Task inputs -
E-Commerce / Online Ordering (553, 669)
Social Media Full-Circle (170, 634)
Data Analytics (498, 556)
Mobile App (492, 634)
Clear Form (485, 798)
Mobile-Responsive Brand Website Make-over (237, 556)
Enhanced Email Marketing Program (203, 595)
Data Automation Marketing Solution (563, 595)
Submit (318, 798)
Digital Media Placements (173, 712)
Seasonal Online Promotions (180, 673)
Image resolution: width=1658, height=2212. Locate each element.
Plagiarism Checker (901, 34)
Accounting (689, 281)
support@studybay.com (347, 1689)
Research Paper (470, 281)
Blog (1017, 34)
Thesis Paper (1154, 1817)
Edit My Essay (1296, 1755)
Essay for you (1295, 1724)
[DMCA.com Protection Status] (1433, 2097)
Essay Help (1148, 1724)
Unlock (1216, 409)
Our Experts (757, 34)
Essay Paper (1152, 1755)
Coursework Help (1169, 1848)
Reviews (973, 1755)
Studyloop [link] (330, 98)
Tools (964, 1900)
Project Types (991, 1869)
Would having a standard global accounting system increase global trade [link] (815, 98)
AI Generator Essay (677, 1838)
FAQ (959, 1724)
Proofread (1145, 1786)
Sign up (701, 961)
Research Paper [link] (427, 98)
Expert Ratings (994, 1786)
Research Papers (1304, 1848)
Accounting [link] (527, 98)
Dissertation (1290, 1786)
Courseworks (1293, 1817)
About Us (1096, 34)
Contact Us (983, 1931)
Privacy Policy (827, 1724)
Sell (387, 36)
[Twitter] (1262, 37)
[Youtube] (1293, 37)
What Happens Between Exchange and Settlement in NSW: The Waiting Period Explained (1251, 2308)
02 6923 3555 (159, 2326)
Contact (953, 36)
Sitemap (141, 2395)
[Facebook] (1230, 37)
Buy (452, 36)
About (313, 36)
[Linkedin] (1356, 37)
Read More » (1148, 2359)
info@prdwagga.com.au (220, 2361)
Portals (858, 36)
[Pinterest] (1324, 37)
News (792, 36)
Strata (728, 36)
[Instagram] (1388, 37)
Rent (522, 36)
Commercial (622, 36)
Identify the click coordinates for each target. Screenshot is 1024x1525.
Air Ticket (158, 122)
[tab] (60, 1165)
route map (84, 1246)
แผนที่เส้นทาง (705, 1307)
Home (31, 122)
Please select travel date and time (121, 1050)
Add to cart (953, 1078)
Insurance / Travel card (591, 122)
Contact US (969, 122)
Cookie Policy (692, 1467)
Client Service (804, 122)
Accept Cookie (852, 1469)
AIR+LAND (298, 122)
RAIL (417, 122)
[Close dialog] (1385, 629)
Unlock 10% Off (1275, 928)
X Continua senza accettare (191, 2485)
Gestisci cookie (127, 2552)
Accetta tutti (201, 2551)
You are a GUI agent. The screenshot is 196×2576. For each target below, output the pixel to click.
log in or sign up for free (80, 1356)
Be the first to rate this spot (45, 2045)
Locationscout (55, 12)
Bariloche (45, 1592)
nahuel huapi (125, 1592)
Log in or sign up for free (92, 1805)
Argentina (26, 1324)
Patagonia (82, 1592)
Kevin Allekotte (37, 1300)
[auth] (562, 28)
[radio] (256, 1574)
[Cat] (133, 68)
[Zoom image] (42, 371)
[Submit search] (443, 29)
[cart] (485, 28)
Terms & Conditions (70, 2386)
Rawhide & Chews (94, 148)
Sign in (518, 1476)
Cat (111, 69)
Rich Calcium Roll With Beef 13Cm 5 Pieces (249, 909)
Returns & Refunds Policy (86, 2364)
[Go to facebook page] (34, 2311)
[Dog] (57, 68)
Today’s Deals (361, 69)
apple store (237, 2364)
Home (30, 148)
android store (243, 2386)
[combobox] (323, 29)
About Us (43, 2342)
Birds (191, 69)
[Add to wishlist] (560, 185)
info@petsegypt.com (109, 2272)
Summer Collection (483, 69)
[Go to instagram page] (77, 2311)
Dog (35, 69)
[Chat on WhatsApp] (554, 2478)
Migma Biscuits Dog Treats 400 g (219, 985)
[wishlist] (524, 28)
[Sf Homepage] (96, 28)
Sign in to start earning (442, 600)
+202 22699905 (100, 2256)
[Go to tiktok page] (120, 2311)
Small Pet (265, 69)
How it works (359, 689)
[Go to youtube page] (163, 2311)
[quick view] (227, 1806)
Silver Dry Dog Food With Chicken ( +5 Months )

Exercise instructions -
Return the whole listing exactly.

Exercise output -
E-Commerce / Online Ordering (553, 669)
Social Media Full-Circle (170, 634)
Data Analytics (498, 556)
Mobile App (492, 634)
Clear Form (485, 798)
Mobile-Responsive Brand Website Make-over (237, 556)
Enhanced Email Marketing Program (203, 595)
Data Automation Marketing Solution (563, 595)
Submit (318, 798)
Digital Media Placements (173, 712)
Seasonal Online Promotions (180, 673)
Image resolution: width=1658, height=2212. Locate each element.
Plagiarism Checker (901, 34)
Accounting (689, 281)
support@studybay.com (347, 1689)
Research Paper (470, 281)
Blog (1017, 34)
Thesis Paper (1154, 1817)
Edit My Essay (1296, 1755)
Essay for you (1295, 1724)
[DMCA.com Protection Status] (1433, 2097)
Essay Help (1148, 1724)
Unlock (1216, 409)
Our Experts (757, 34)
Essay Paper (1152, 1755)
Coursework Help (1169, 1848)
Reviews (973, 1755)
Studyloop [link] (330, 98)
Tools (964, 1900)
Project Types (991, 1869)
Would having a standard global accounting system increase global trade [link] (815, 98)
AI Generator Essay (677, 1838)
FAQ (959, 1724)
Proofread (1145, 1786)
Sign up (701, 961)
Research Paper [link] (427, 98)
Expert Ratings (994, 1786)
Research Papers (1304, 1848)
Accounting [link] (527, 98)
Dissertation (1290, 1786)
Courseworks (1293, 1817)
About Us (1096, 34)
Contact Us (983, 1931)
Privacy Policy (827, 1724)
Sell (387, 36)
[Twitter] (1262, 37)
[Youtube] (1293, 37)
What Happens Between Exchange and Settlement in NSW: The Waiting Period Explained (1251, 2308)
02 6923 3555 (159, 2326)
Contact (953, 36)
Sitemap (141, 2395)
[Facebook] (1230, 37)
Buy (452, 36)
About (313, 36)
[Linkedin] (1356, 37)
Read More » (1148, 2359)
info@prdwagga.com.au (220, 2361)
Portals (858, 36)
[Pinterest] (1324, 37)
News (792, 36)
Strata (728, 36)
[Instagram] (1388, 37)
Rent (522, 36)
Commercial (622, 36)
Identify the click coordinates for each target. Screenshot is 1024x1525.
Air Ticket (158, 122)
[tab] (60, 1165)
route map (84, 1246)
แผนที่เส้นทาง (705, 1307)
Home (31, 122)
Please select travel date and time (121, 1050)
Add to cart (953, 1078)
Insurance / Travel card (591, 122)
Contact US (969, 122)
Cookie Policy (692, 1467)
Client Service (804, 122)
Accept Cookie (852, 1469)
AIR+LAND (298, 122)
RAIL (417, 122)
[Close dialog] (1385, 629)
Unlock 10% Off (1275, 928)
X Continua senza accettare (191, 2485)
Gestisci cookie (127, 2552)
Accetta tutti (201, 2551)
You are a GUI agent. The screenshot is 196×2576. For each target below, output the pixel to click.
log in or sign up for free (80, 1356)
Be the first to rate this spot (45, 2045)
Locationscout (55, 12)
Bariloche (45, 1592)
nahuel huapi (125, 1592)
Log in or sign up for free (92, 1805)
Argentina (26, 1324)
Patagonia (82, 1592)
Kevin Allekotte (37, 1300)
[auth] (562, 28)
[radio] (256, 1574)
[Cat] (133, 68)
[Zoom image] (42, 371)
[Submit search] (443, 29)
[cart] (485, 28)
Terms & Conditions (70, 2386)
Rawhide & Chews (94, 148)
Sign in (518, 1476)
Cat (111, 69)
Rich Calcium Roll With Beef 13Cm 5 Pieces (249, 909)
Returns & Refunds Policy (86, 2364)
[Go to facebook page] (34, 2311)
[Dog] (57, 68)
Today’s Deals (361, 69)
apple store (237, 2364)
Home (30, 148)
android store (243, 2386)
[combobox] (323, 29)
About Us (43, 2342)
Birds (191, 69)
[Add to wishlist] (560, 185)
info@petsegypt.com (109, 2272)
Summer Collection (483, 69)
[Go to instagram page] (77, 2311)
Dog (35, 69)
[Chat on WhatsApp] (554, 2478)
Migma Biscuits Dog Treats 400 g (219, 985)
[wishlist] (524, 28)
[Sf Homepage] (96, 28)
Sign in to start earning (442, 600)
+202 22699905 (100, 2256)
[Go to tiktok page] (120, 2311)
Small Pet (265, 69)
How it works (359, 689)
[Go to youtube page] (163, 2311)
[quick view] (227, 1806)
Silver Dry Dog Food With Chicken ( +5 Months )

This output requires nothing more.